--- PROBLEM STATEMENT ---
Whenever the word "computer" shows up in a line of the data, copy that line.

--- Collected data ---
● ● ● ●
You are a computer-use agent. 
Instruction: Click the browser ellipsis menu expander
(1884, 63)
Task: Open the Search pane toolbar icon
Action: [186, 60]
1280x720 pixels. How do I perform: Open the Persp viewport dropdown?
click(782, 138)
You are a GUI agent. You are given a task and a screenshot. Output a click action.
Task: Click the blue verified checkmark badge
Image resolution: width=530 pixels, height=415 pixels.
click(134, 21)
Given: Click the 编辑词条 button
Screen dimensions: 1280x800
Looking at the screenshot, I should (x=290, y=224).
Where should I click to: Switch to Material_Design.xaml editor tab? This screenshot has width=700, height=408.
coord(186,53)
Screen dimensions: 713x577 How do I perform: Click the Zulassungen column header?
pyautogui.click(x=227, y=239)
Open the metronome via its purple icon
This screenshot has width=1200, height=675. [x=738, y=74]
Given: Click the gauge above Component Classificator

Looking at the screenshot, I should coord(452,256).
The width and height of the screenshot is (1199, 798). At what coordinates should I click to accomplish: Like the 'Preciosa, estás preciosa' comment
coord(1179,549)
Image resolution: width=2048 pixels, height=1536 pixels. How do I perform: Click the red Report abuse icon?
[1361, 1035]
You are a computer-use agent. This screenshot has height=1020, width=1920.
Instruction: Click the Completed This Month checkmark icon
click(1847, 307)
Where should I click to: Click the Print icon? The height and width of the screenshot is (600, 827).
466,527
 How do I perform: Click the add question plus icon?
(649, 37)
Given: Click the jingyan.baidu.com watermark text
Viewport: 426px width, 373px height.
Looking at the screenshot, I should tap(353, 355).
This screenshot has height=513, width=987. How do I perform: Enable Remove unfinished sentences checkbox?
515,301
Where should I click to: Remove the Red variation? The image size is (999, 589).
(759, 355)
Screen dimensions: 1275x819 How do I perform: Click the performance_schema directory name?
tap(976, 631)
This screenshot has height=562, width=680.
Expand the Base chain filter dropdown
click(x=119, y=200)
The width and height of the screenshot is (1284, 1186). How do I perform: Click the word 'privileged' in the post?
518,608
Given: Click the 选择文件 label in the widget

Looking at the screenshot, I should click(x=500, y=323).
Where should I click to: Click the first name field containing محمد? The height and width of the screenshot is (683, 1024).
● ● ● ●
--- EXERCISE SOLUTION ---
You are a computer-use agent. 
You are a computer-use agent. This screenshot has height=1020, width=1920.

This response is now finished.